Exercise details: Look below for the line that contains "Given: Open Permitir" and the line that contains "Given: Click the", then restate both of them and every line in between, exactly. No picture goes in the copy.
═══ Entries provided ═══
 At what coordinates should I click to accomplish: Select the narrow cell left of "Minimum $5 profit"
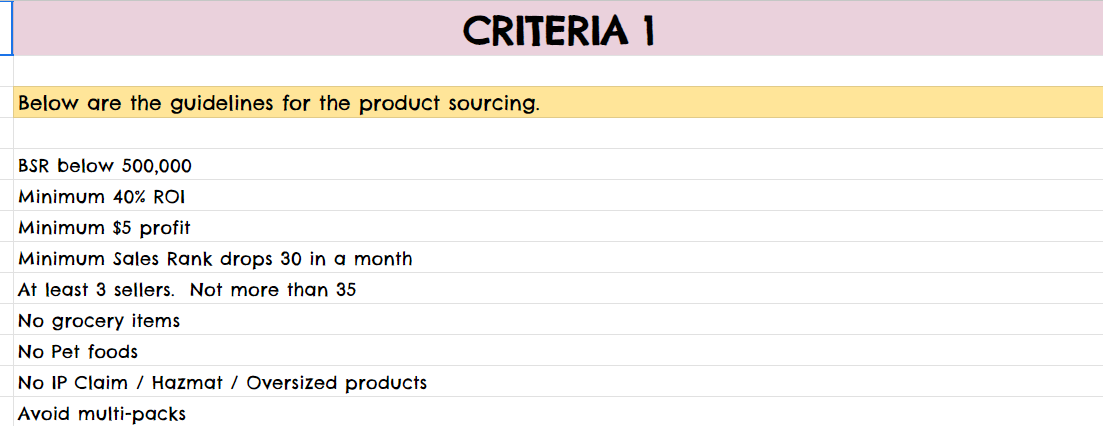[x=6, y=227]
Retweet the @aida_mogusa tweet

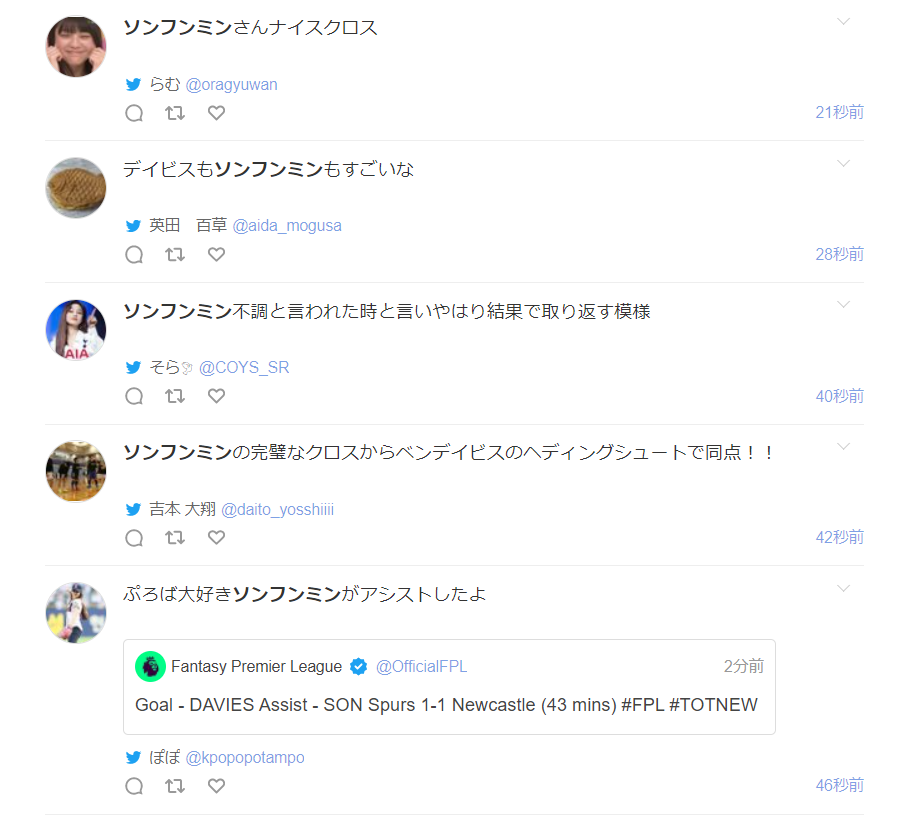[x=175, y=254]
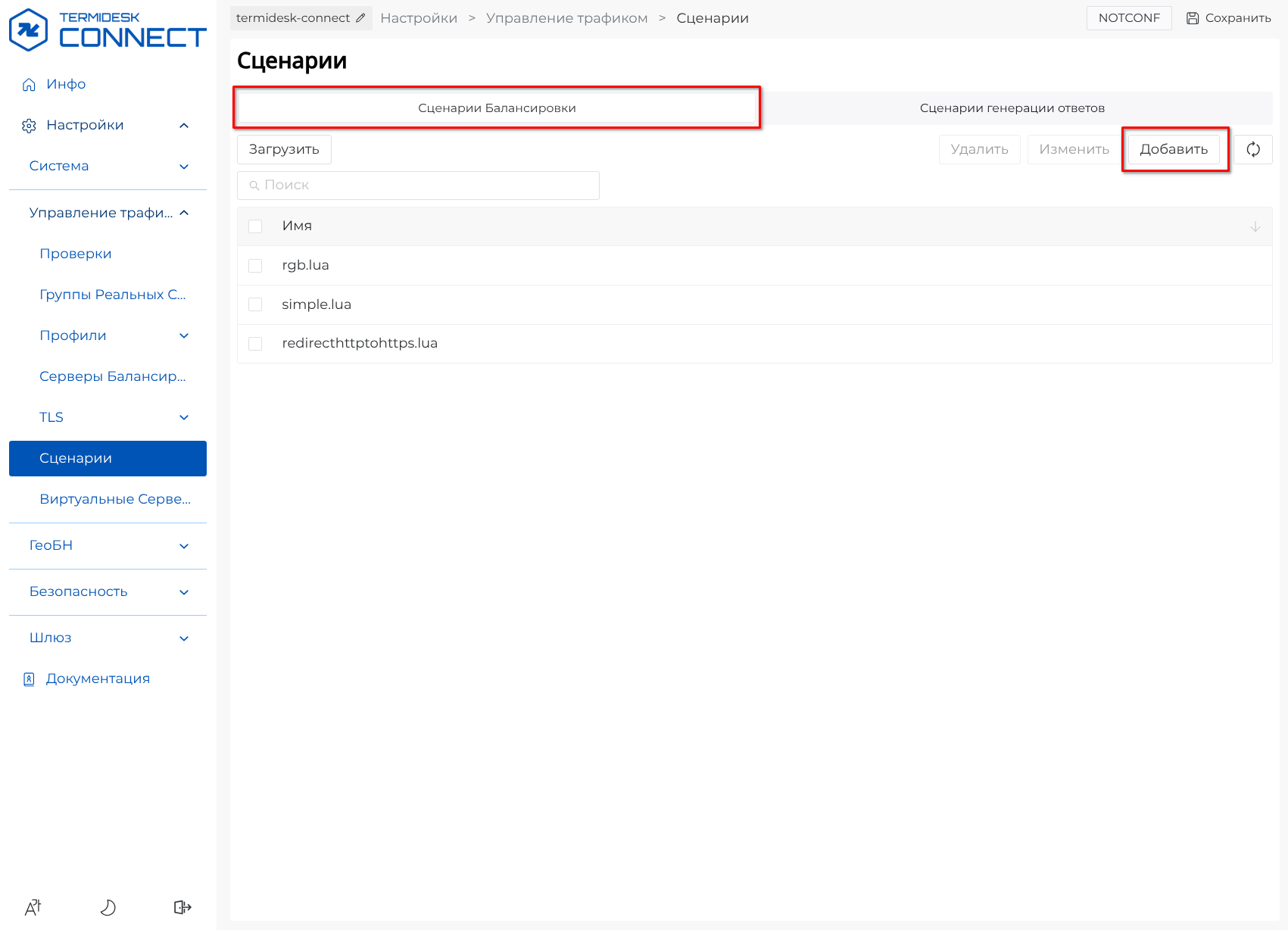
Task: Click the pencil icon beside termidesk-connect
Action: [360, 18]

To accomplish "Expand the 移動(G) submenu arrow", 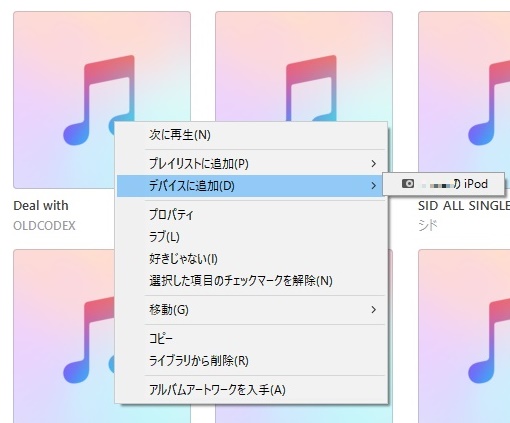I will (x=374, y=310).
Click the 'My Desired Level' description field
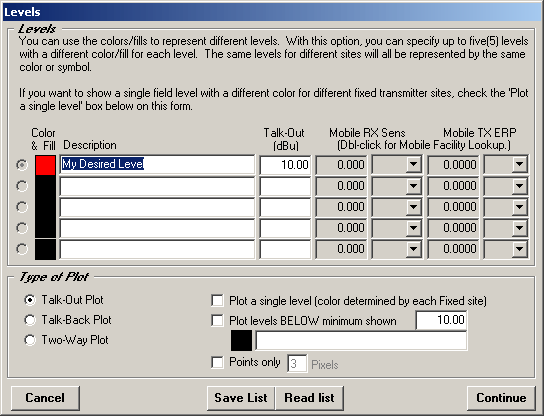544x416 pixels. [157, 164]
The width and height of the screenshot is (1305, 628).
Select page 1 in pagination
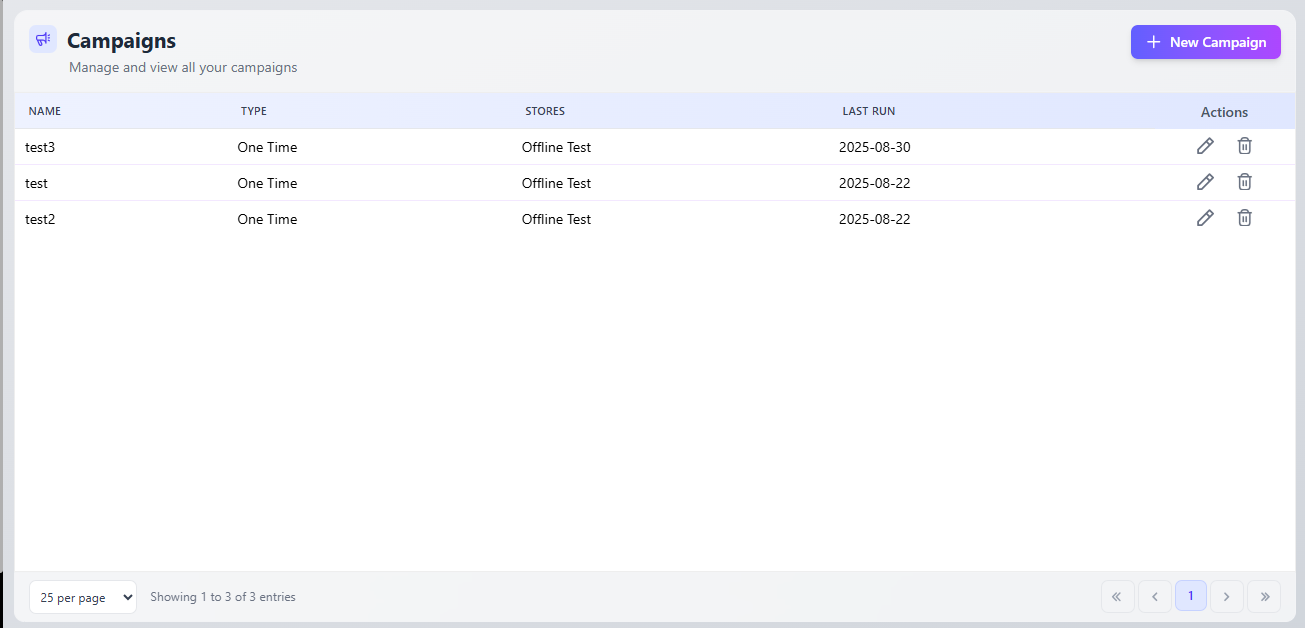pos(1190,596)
═══
═══ Entries provided ═══
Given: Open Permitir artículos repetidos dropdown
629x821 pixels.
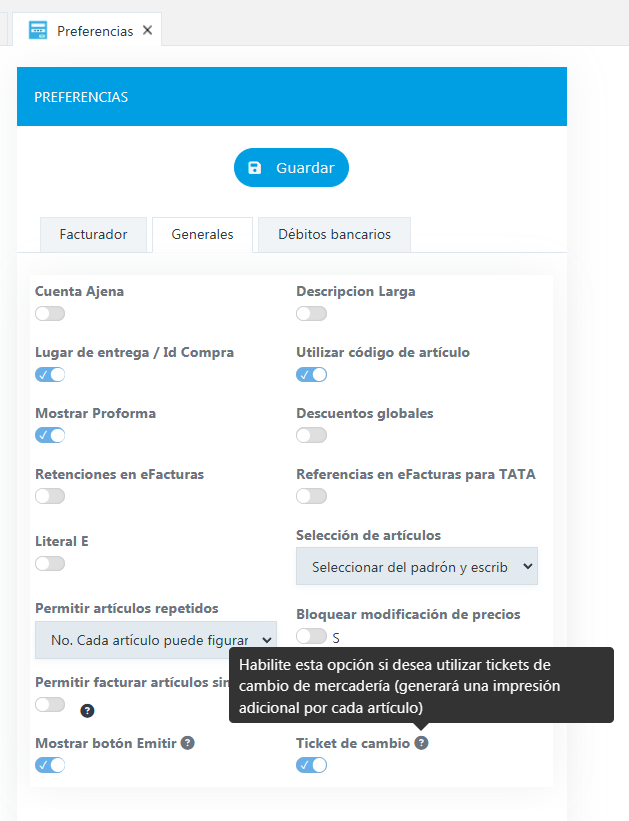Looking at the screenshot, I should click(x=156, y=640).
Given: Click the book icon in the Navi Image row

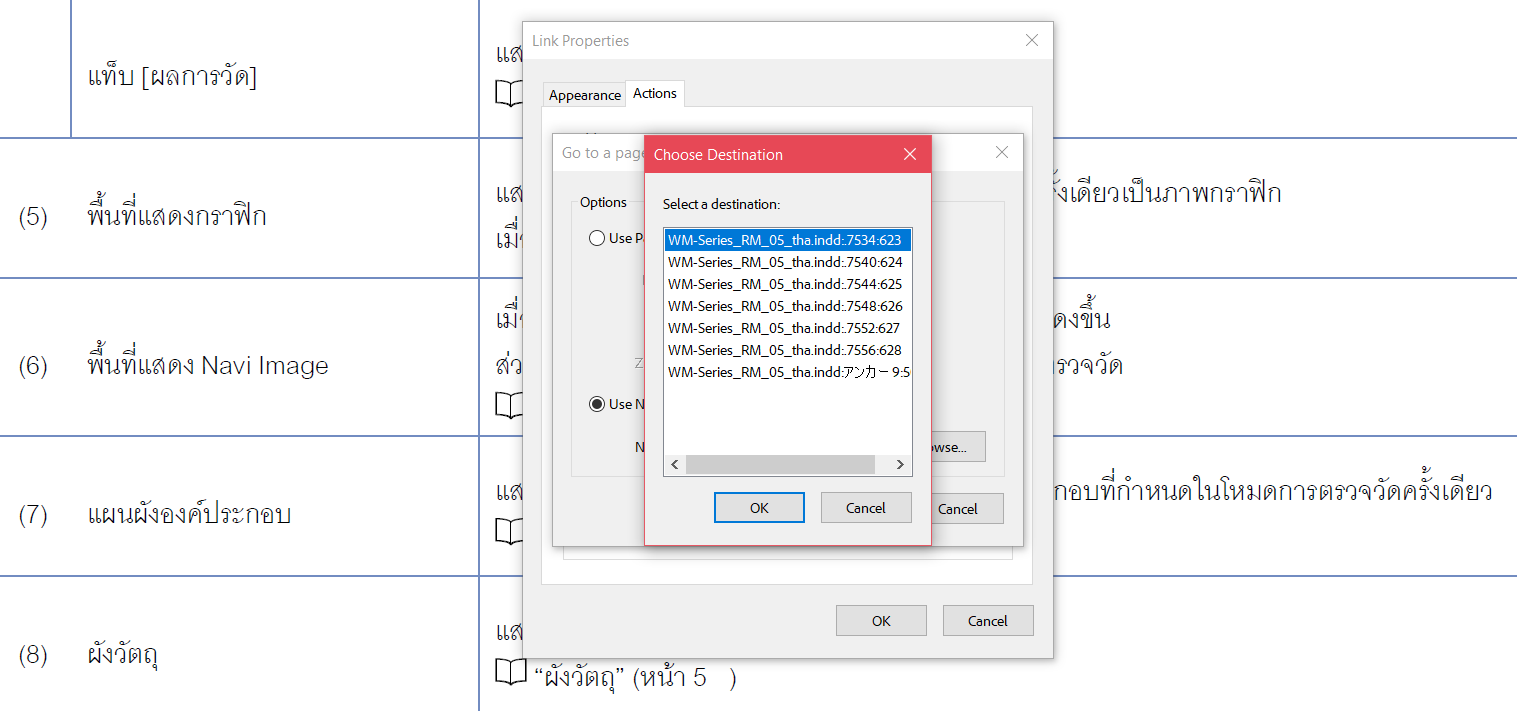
═══
═══ Entries provided ═══
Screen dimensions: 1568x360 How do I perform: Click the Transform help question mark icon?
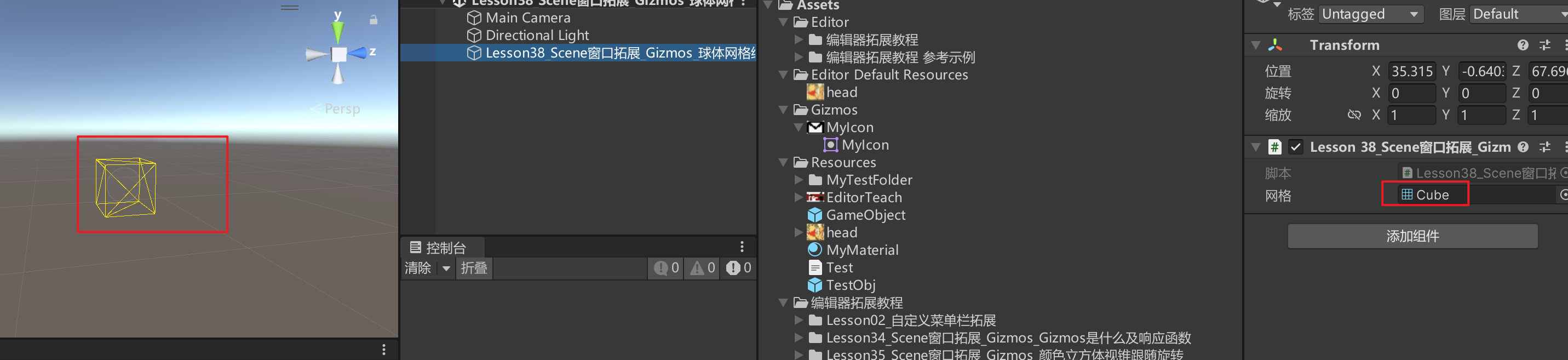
═══
Solution below:
Given: Open Permitir artículos repetidos dropdown
629x821 pixels.
Looking at the screenshot, I should click(x=156, y=640).
Given: Click the book icon in the Navi Image row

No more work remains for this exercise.